HDFC Bank: The stock made a new 52-week low of Rs 555 on Tuesday and now trades at just 3.2 times FY14 estimated book value (below its historical average one-year forward price/book value of 3.5 times). With a negligible net non-performing assets ratio of 0.3 per cent, the bank's asset quality remains superior to its peers. The bank has delivered consistent financial performance over the past decade (even during the 2008 crisis) and, thus, is a preferred choice within the banking space. A strong capital adequacy ratio of 15.5 per cent provides sufficient fuel to HDFC Bank to further expand its footprints and gain market share. In the interim, though, weakening of GDP growth might curtail opportunities, believe analysts. Nevertheless, the bank will also be among the first to benefit from any positive developments on the macro front.

ITC: After Tuesday's fall, the stock trades at 26.4 times FY14 estimated earnings, closer to its historical one-year forward average PE of 25 times. The company enjoys strong pricing power in its cigarettes business (80 per cent of profits), which is less vulnerable to economic slowdowns. While the company has witnessed some volume pressure in cigarettes, it has maintained revenue growth via price hikes. The 64 mm segment (Deluxe Filter) is likely to provide strong support to cigarette volumes. Its diversification in other fast-moving consumer goods segments (personal care, packaged foods, etc) continues to yield good results-it is growing at 18-20 per cent yearly in sales, and is expected to break-even in FY14, thereby adding to consolidated profits. The only risk is imposition of an adverse tax/regulatory action in the cigarette business.

  Sun Pharma: On the back of higher growth, both from its foreign acquisitions as well as outperformance on the domestic front, Sun is one of the star performers in the pharma pack.

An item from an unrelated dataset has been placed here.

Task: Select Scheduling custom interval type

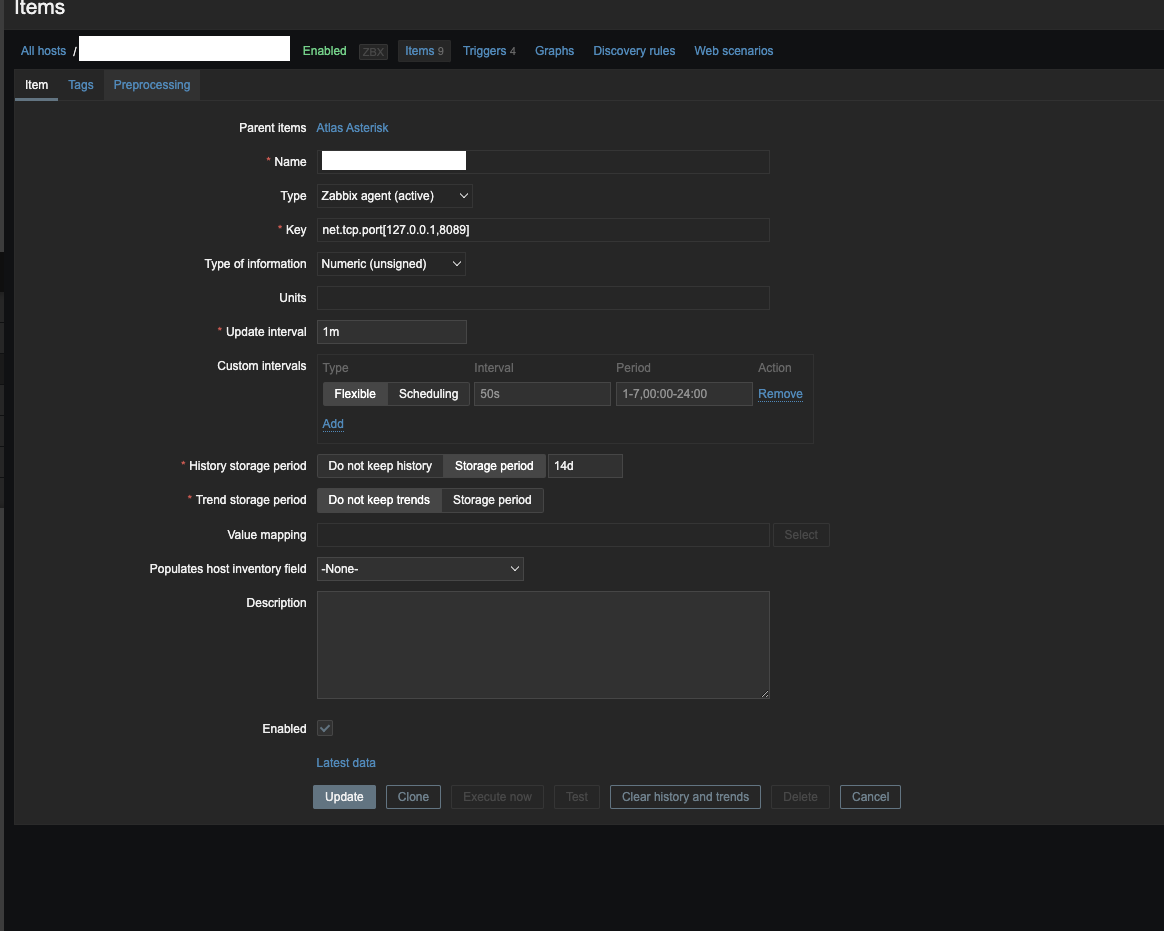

A large part of its growth comes from international operations, primarily the US which accounts for half of overall revenue. The US formulation business, which has grown at 34 per cent annually in the past five years, should continue to post good growth rates, given its drug pipeline of 133 products (awaiting US FDA nod), as well as its current product portfolio. Margins are expected to hover around 40 per cent, given Sun's focus on higher growth chronic therapies and complex generics.

Tata Motors: With over 75 per cent of its revenues and nearly all its net profits, Jaguar Land Rover (JLR) continues to drive Tata Motors' fortunes. In fact, it is the JLR exposure and the strong demand for its products that have helped the company be rated as the top pick in the Indian auto space, while peers are struggling to ramp up sales in a demand slowdown (almost in every category). To keep its growth rates going, JLR is planning to launch the new Range Rover Sport. While its India business continues to suffer due to sharp fall in demand for commercial and passenger vehicles, the medium-term growth will continue to be powered by an estimated 14 per cent increase in JLR volumes in FY14.